## BEGIN Data supplied

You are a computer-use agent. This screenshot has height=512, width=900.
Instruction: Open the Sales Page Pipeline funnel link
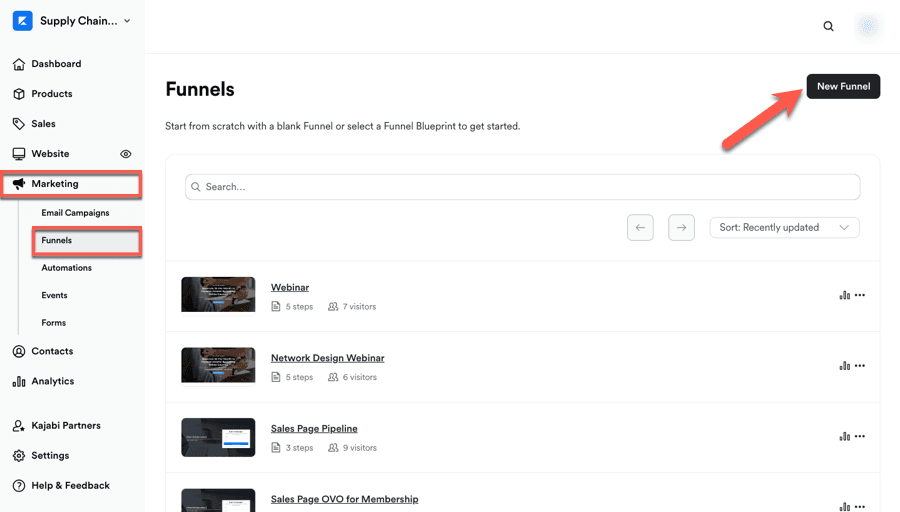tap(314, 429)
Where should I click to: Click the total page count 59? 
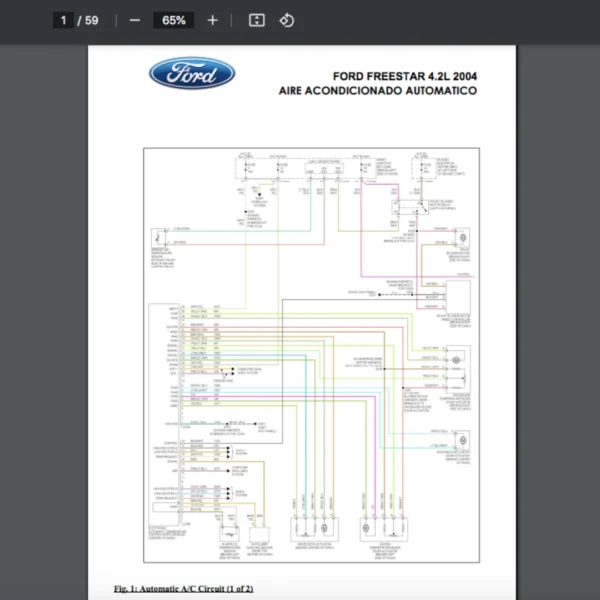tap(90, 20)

## END Data supplied
## BEGIN Data supplied

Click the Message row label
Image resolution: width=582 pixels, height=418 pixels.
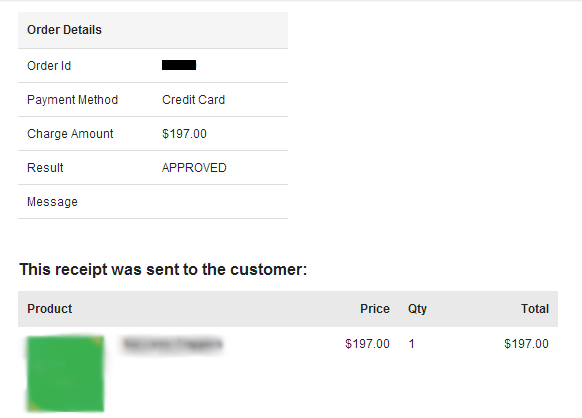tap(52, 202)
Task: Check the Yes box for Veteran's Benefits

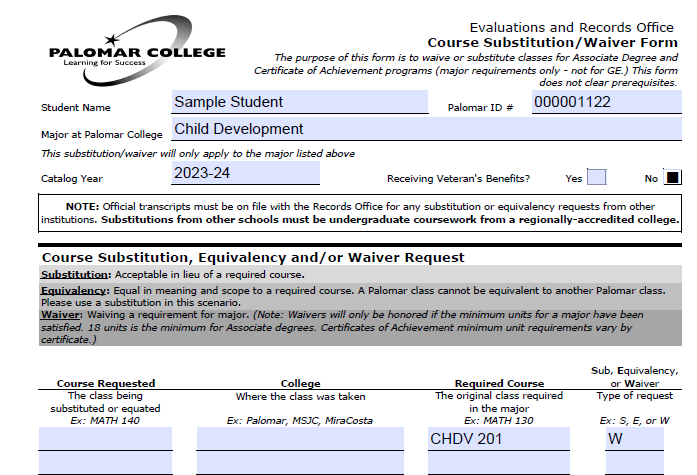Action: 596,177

## END Data supplied

_Task_. Gather every line of the material above that contains the string "width", and copy each one out in full.

_Correct response_.
You are a computer-use agent. This screenshot has height=512, width=900.
Image resolution: width=582 pixels, height=418 pixels.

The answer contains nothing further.